EMR and CloudWatch events

All the events eligible for our Lambda's monitoring are listed in the Events part of the cluster's interface. You will find there every information about steps execution and cluster hardware, like for instance:

You can find the exhaustive list of events in the link to the AWS documentation from "Read also" section.

The EMR service automatically sends these events to a CloudWatch event stream. Therefore, you can use them exactly in the same way as other CloudWatch events, namely by creating the rule with a matching pattern. Let's go to the next section to see how to implement it.

Catching EMR step events with Lambda

Our monitoring Lambda will listen for 1 event which is the step successful termination. For the sake of simplicity, I will only print the step id but obviously, you can do much more interesting things like triggering an action on another service and so forth. Just take care to define the appropriate permissions to your Lambda.

The code starts here with the definition of the function in Serverless Framework file. I omitted some of unmeaningful code for the readability:

  successful-step-printer:
    name: successful-step-printer-emr-test
    description: Prints a message when an EMR step terminates successfully
    handler: main.handle_step_change
    memorySize: 1024
    timeout: 300
    events:
      - cloudwatchEvent:
          description: 'CloudWatch Event triggered on EMR Instance pending state'
          event:
              source:
                  - "aws.emr"
              detail-type:
                  -  "EMR Step Status Change"
              detail:
                  state:
                  - COMPLETED

Nothing complicated here. Serverless automatically gives permission to call the Lambda from the CloudWatch rule. If you want, you can also apply a finer level of control and specify the cluster whose events you want to listen for.

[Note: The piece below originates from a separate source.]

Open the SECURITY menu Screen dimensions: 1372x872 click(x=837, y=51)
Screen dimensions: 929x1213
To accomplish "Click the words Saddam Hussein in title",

Otherwise, the function's code looks simply like that:

def terminate_step(event):
    print('Step {} terminated'.format(event['detail']['stepId']))

def handle_step_change(event, context):
    strategies = {
        'EMR Step Status Change_COMPLETED': terminate_step
    }
    event_type = event['detail-type']
    step_state = event['detail']['state']
    detail_code = '{}_{}'.format(event_type, step_state)
    strategies[detail_code](event)

You can see that everything it does is to retrieve the interesting details of the event in order to build a key. The key is used later to retrieve the appropriate function to call. I prepared that to illustrate how, if you want, you could manage different events inside the same function. Of course, it's simpler to have one function per event but if you can't do that, the strategy design pattern from the snippet is one of the acceptable solutions.

Of course, this post is only a proof of the concept that we can react to EMR cluster events. Maybe you won't need it very often, but it's a way to build a self-healing service able to restart in case of human and technical errors. Also, the events coming from the steps can be used to trigger other actions and not necessarily Apache Spark processing. On the other side, such decentralized architecture may be difficult to monitor and if you want to get an idea how to solve it, I will publish soon a post about orchestration and choreography.